Interestingly, the conditioning protocols evaluating pre- and postsynaptic inhibition were not significantly changed. However, looking at the average means (), there do seem to be large changes pre- and post-treatment in these variables, with moderate effect sizes for the postsynaptic inhibition (RI) variables. The H-reflex variability was larger than usual in the older participants, which may have masked any significant changes in these measures. Additional work is required in this area to identify the mechanism of change in the H-reflex and any subsequent effects on the maintenance of postural control. Significant correlations were found between H-reflex measures and postural control variables in both the control and treatment groups, suggesting a relationship between H-reflex levels and ability to balance. Moreover, the number of significant correlations increased in the post-treatment measures compared to the baseline measures, even when collapsed across group. The correlations provide evidence of a relationship between motoneuron pool excitability and postural control, and suggest the MT treatment influences these measures, although how this occurs is yet to be determined.
There was no immediate change in the cardiovascular measures in either group, which was also unexpected. However, the single treatment did produce a significant decrease in systolic and diastolic blood pressure over time. This decreasing trend began post- MT and was continuing downward at the 60 minute time point. Unexpectedly, heart rate showed a slight increasing trend over time in the MT condition, although this change would not be considered clinically significant. Previous studies indicate decreases in heart rate and blood pressure after MT.(25)
However, these studies did not always indicate the amount of time that passed between the treatment and the assessment, were usually completed on a younger age group, and utilized different inclusion criteria. Cardiovascular changes in the current study may have occurred more slowly in the older population, or it may be simply that we measured changes over time where other studies identified the response at a single time point. This finding reinforces the need to assess measures over time, as well as immediately posttreatment, in order to understand the physiological and clinical effects of therapeutic interventions.
_ _ _ _
Exercise details = Please reproduce the whole passage on H-reflex, balance, and blood pressure changes after treatment, word for word. The rows that follow come from a different source.

Data for review =
_ _ _ _
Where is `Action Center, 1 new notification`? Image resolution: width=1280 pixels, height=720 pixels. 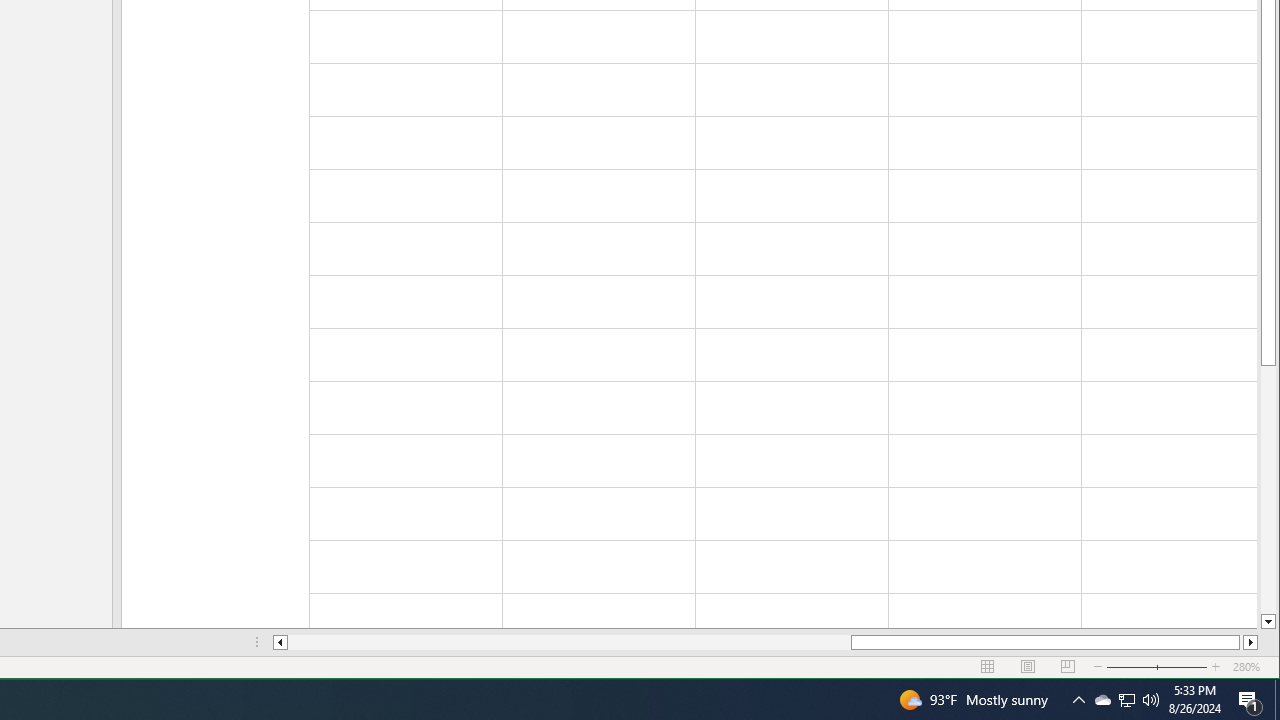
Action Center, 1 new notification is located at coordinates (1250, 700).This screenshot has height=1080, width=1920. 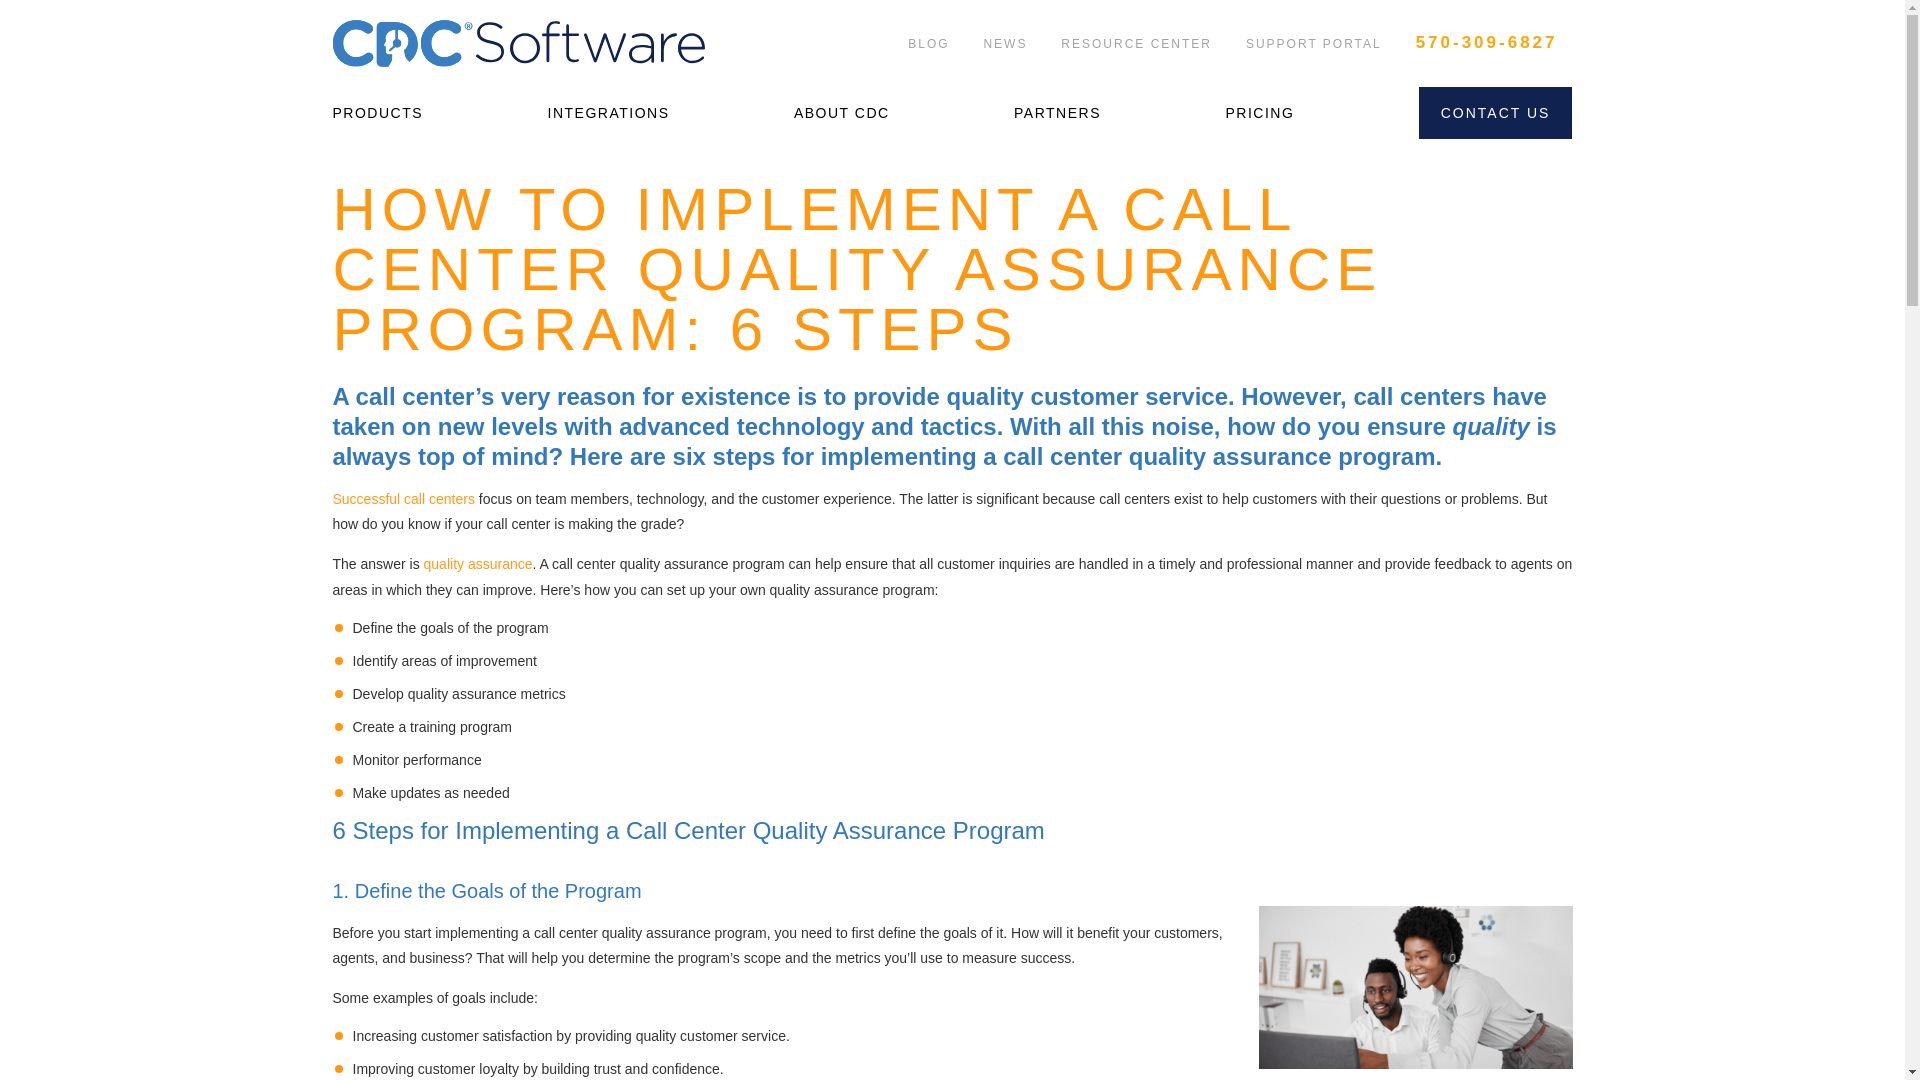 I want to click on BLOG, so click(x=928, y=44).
_ _ _ _
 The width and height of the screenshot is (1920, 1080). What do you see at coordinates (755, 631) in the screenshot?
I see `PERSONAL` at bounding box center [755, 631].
_ _ _ _
Response to the exercise =
Interestingly, the conditioning protocols evaluating pre- and postsynaptic inhibition were not significantly changed. However, looking at the average means (), there do seem to be large changes pre- and post-treatment in these variables, with moderate effect sizes for the postsynaptic inhibition (RI) variables. The H-reflex variability was larger than usual in the older participants, which may have masked any significant changes in these measures. Additional work is required in this area to identify the mechanism of change in the H-reflex and any subsequent effects on the maintenance of postural control. Significant correlations were found between H-reflex measures and postural control variables in both the control and treatment groups, suggesting a relationship between H-reflex levels and ability to balance. Moreover, the number of significant correlations increased in the post-treatment measures compared to the baseline measures, even when collapsed across group. The correlations provide evidence of a relationship between motoneuron pool excitability and postural control, and suggest the MT treatment influences these measures, although how this occurs is yet to be determined.
There was no immediate change in the cardiovascular measures in either group, which was also unexpected. However, the single treatment did produce a significant decrease in systolic and diastolic blood pressure over time. This decreasing trend began post- MT and was continuing downward at the 60 minute time point. Unexpectedly, heart rate showed a slight increasing trend over time in the MT condition, although this change would not be considered clinically significant. Previous studies indicate decreases in heart rate and blood pressure after MT.(25)
However, these studies did not always indicate the amount of time that passed between the treatment and the assessment, were usually completed on a younger age group, and utilized different inclusion criteria. Cardiovascular changes in the current study may have occurred more slowly in the older population, or it may be simply that we measured changes over time where other studies identified the response at a single time point. This finding reinforces the need to assess measures over time, as well as immediately posttreatment, in order to understand the physiological and clinical effects of therapeutic interventions.